New Castle City Council has approved a new refuse contract. According to the New Castle News council voted Thursday 5-1 to a new three-year contract with Ellwood City-based Aiken Refuse to run from April 1st , 2023, to March 31st , 2026. The deal has options for a fourth and fifth year with $1 annual increases. Residents will have two options. They can buy individual 32-gallon bags at $3.50 each 10 at a time sold in different local businesses. The other option is to buy a 95-gallon bin at a one-time cost not to exceed $75 and then cost $23 a month, to be billed quarterly.
Governor Shapiro wants Pennsylvania pension funds to move away from relying on Wall Street money managers. The new governor said late last week that the state needs to decrease its reliance on outside investment contractors, who manage billions of dollars in public money while collecting lucrative state fees. A recent report shows the Public School Employees’ Retirement System paid private managers over a billion-and-a-half dollars for their work in 2021. While governors don’t directly control pension investments, they appoint some members of the pension boards.
A Mars Area High School student is facing charges, accused of a bringing a knife to class. An Adams Township police officer who is employed at the school detained 18-year-old Joseph Cotte-Rocco Wednesday after receiving a tip a about the weapon and about the teen allegedly threatening to burn down the building. Arrest documents show the officer found a five-inch blade in the pocket of the student’s sweatshirt. Cotte-Rocco is now charged with possessing a weapon on school property.
Western Pennsylvania lottery players and others around the country will have a chance at winning major money in tomorrow night’s Powerball drawing. With no winner since November, the estimated top prize jackpot now stands at 700-million dollars. Winning numbers will be drawn at 11 o’clock tomorrow night.
State Representative Aaron Bernstine has opened a new office in Butler. Bernstine is now the representative in the 8th district which covers portions of Lawrence and Butler counties. The new office is located at 790 Pittsburgh Road. Office hours are Monday through Thursday from 8:30 a.m. to 4 p.m. Bernstine will hold an open house event on March 2nd from 4 to 7 p.m.
Senate Democratic Leader Jay Costa is co-sponsoring legislation that would create a tax break incentive for volunteers who stay with local fire companies. Senate Bill 148 would credit firefighters five- hundred dollars after two years of active service, and one-thousand dollars after six years. Costa says it is not a comprehensive solution but is one more initiative that could help keep volunteers in firehouses. While there were about 300,000 volunteer firefighters in Pennsylvania in the 1970’s their numbers have diminished to some 30-thousand today.
A new mid-fiscal-year report on the commonwealth’s financial health says residents and lawmakers both should be alarmed about certain factors. The forecast from the top administrator for the state’s Independent Fiscal Office says lower-income consumers are not in a very good position at this point. Wages are expected to decrease over three and a half percent as money from the federal government’s stimulus funds, as well as emergency SNAP benefits, will soon come to an end. He also says, though, that the state is experiencing its lowest unemployment rate on record; it was at four-point-oh percent for the fourth quarter of last year.

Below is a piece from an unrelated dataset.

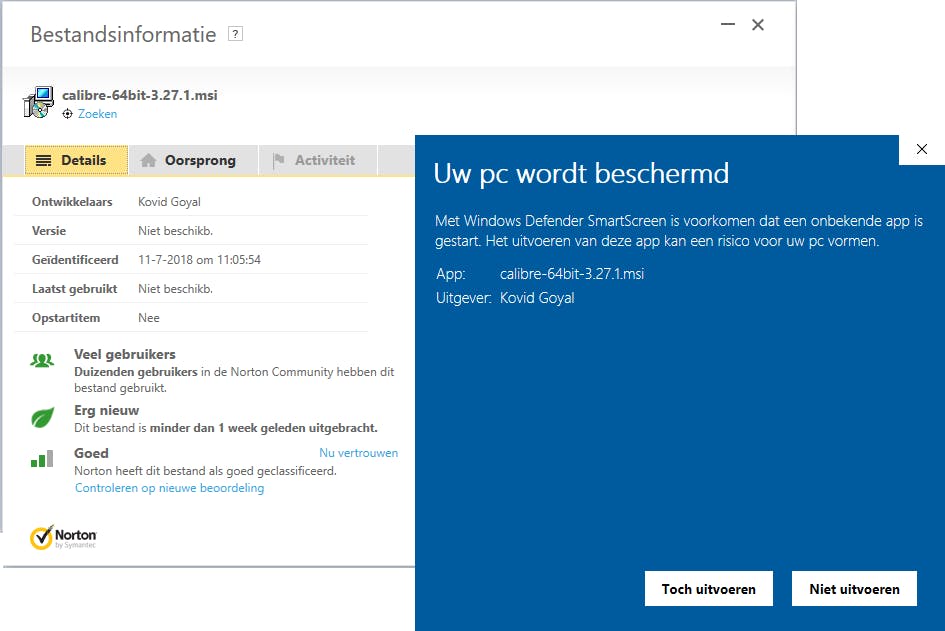Switch to the Oorsprong tab
Image resolution: width=945 pixels, height=631 pixels.
(189, 160)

One of Governor Shapiro’s new cabinet picks is expected to face special scrutiny from the State Senate during his approval process. The push back for Rich Negrin to lead the state department of environmental protection may come from his time as a VP at Commonwealth Edison, the largest electric utility in Illinois. Negrin is likely to support Shapiro’s position on Pennsylvania’s potential participation in the Regional Greenhouse Gas Initiative. GOP leaders sued to fight the regulation in past sessions and the litigation is still pending. Negrin also would be the first Latino secretary of the DEP.
The state Public Utility Commission has launched an investigation into the accuracy and integrity of P-P-L’s Electric’s billing. The company’s system had generated bills that were sometimes double the amount previously charged from December 20th through January 9th. The P-U-C wants customers to contact P-P-L with their concerns, but also says they can call the PUC’s Bureau of Consumer Services with any further grievances.